The evolution of performance

Many performance benchmarks are used for comparing the performance of cars in order to decide who is best (at something at least). Top speed and acceleration numbers (longitudinal and lateral), top speed are the most used ones. While these numbers are useful for comparing contemporary competitors, this time they will be used for comparing the evolution of record car performance.
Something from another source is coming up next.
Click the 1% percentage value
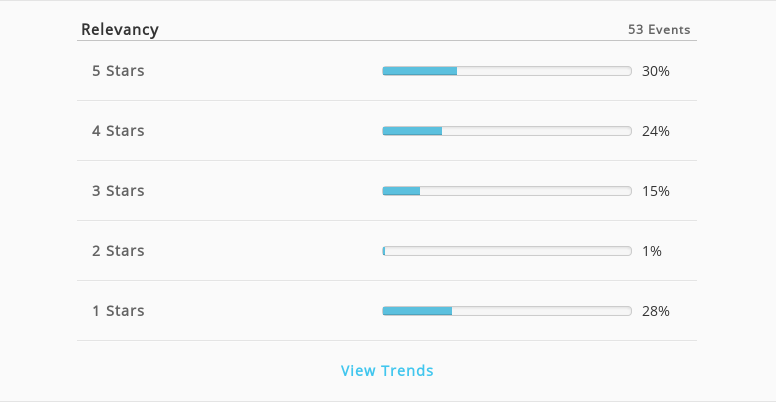The height and width of the screenshot is (402, 776). (x=652, y=251)
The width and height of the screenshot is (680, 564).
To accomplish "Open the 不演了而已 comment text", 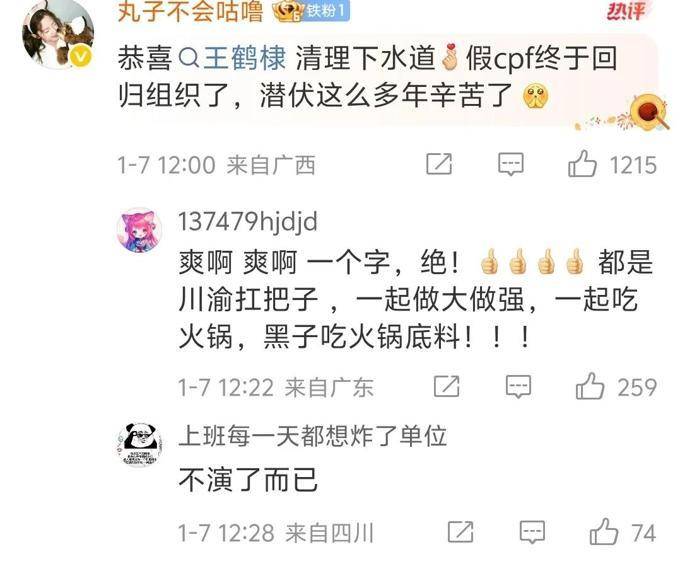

The number with the largest halo-effect is still the top-speed. By using the fastest production cars as the selection criterion for this showing the evolution, the progress made can become clear. Turns out top speed itself has increased almost
over time, from 201km/h in 1949 (Jaguar XK120) to 435km/h in 2014 (Hennessey Venom GT). Since the power required to overcome the aerodynamic drag has a cubic relation (3) to the velocity, the increase in propulsion power required to achieve this would have to increase by a factor of 10,3. The maximum propulsion power increased from 162PS to 1244PS, which is a factor of only 7,7. Considering that new vehicles have higher output powertrains with absolutely (though most likely not relatively) bigger losses and also have downforce rather than lift, the aerodynamic drag coefficient must have gone down by at least 25% to make that possible.

Another standard figure used to compare the performance of cars is the 0-100km/h acceleration. Since power is the product of force and speed and force is the product of mass and acceleration, the power required for acceleration of a car is proportional to the mass, but inversely proportional to the acceleration time (assuming constant acceleration during this acceleration time). The power-to-mass ratio (which everyone somehow keeps calling power-to-weight) should therefore have a proportional relation to the acceleration time (if all other parameters remain constant).

The acceleration time has dropped from 9,8s (Jaguar XK120) to 2,8s (Hennessey Venom GT) for the same selection of vehicles as before. The power-to-mass ratio has increased to 818% between these vehicles (XK120 = 100%), while the acceleration time difference would suggest only 329% would be necessary. Somehow it seems that increasing the power-to-mass ratio does not help improving acceleration beyond a certain point. Drag racers will obviously disagree, but they tend to change the circumstances as well as the vehicle.

It would seem that with Rear-Wheel-Drive only the maximum achievable acceleration is 1,01g (and 0-100km/h in 2,8s), no matter how high the power-to-mass ratio is (0,85PS/kg is the estimated sweet spot). With All-Wheel-Drive 1,13g the limit seems (0-100km/h in 2,5s), since there is no real difference between the 1001PS (0,53PS/kg) and 1200PS versions. Time will no doubt proof these numbers wrong.

When comparing the power-to-mass of these record cars to their acceleration, it also becomes clear that the AWD cars achieve the same acceleration figures with up to 50% lower power-to-mass ratios as their contemporary RWD rivals. Traction therefore makes a bigger difference than power-to-mass. Drag racers would agree this time.

Traction has been improved by better tires and suspension systems, as well as optimised torque delivery via advanced transmissions and traction control systems for both RWD and AWD. The real improvement though is in the fact that mere mortals can achieve the record numbers and not just driving gods (or other people who consider themselves immortal).

The dry vehicle mass of the RWD record cars fluctuates between 1093kg and 1330kg. The AWDs remain between 1450kg and 1915kg. Progress can not be found in the mass of the vehicles, but in the power-to-mass which rises exponentially for every new record vehicle. Unless a revolution happens in the field of traction, not much progress should be expected in acceleration figures. Top speed figures on the other hand are still open. The sky is the limit. Especially if you mess up your aerodynamics. ¤

This article first appeared on my now defunct website on 2014-05-09.